Tonight I baked a loaf of banana bread with my kids. It had been raining all day and I couldn’t resist the idea of a warm, sweet, slice of banana bread smothered in butter. As the smell began wafting through the house my kids kept running up to the oven, taking a peek and asking, “How much longer?” As soon as the bread was out of the oven the kids were perched on their stools with forks in hand. I cut huge, thick slices and topped them with large pats of butter. As I was cleaning up I took one more little slice to eat and my daughter said, “Wow, that is a HUGE slice of butter on a very small piece of bread.” Yes, my dear, it is, and I am enjoying every bite…
Gluten Free Banana Bread
This recipe was posted before I began posting all grain-free recipes on my site. If you’d like a grain-free banana bread recipe, click here. Makes 1 loaf
3 tablespoons unsalted butter
3 tablespoons coconut oil
3/4 cup arrowroot
3/4 cup sprouted oat flour (make sure it’s gluten free)
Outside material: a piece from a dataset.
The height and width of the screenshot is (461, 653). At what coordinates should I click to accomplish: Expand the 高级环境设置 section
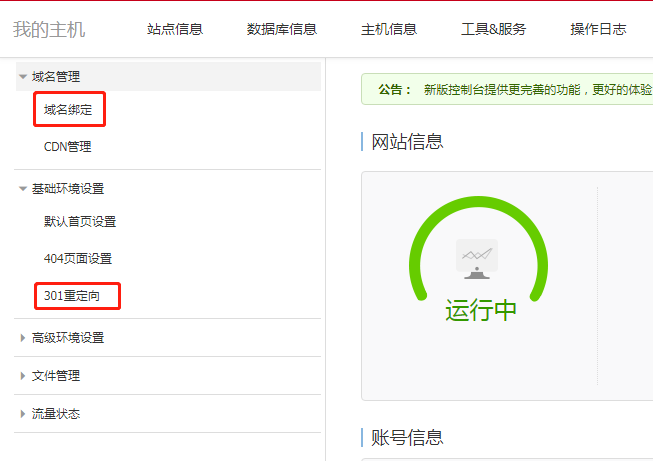click(67, 338)
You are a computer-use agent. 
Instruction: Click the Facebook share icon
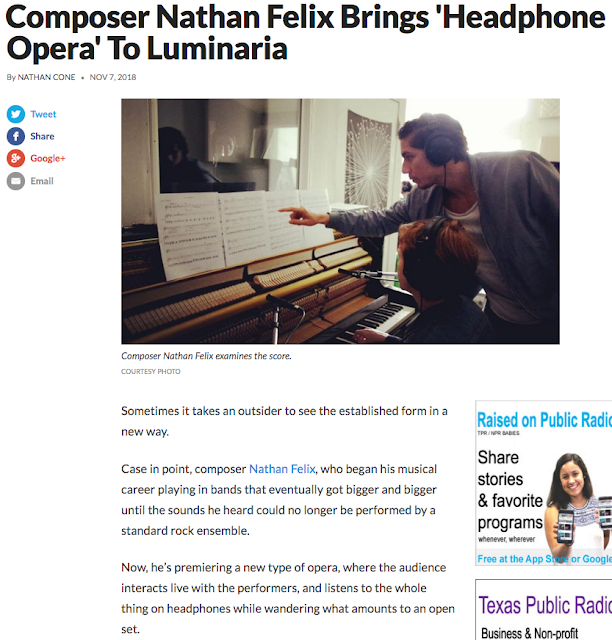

1/2 cup sprouted sorghum flour
1/2 cup sprouted brown rice flour
2 teaspoons unflavored gelatin (I prefer Bernard Jensen)
3/4 cup whole cane sugar or Sucanat
1/2 teaspoon sea salt
1 teaspoon baking soda
3 very ripe bananas, mashed
1⁄4 cup buttermilk
2 large eggs, room temperature
1 teaspoon vanilla extract
Preheat oven to 350°F and adjust rack to middle position. Butter a loaf pan.
Melt butter and coconut oil in a small saucepan. Cool slightly. Whisk arrowroot, oat flour, brown rice flour, gelatin, sugar, salt, and baking soda in a large mixing bowl. Stir together mashed bananas, buttermilk, eggs, melted oils, and vanilla in a medium bowl. Pour wet ingredients into dry ingredients and gently stir until just blended.
Pour batter into the loaf pan and bake for 50-55 minutes or until golden brown and a toothpick pressed into the center comes out with a few moist crumbs attached. Cool for 10 minutes and then run a knife around the outside to loosen the edges. Turn loaf out onto a cooling rack and cool before serving.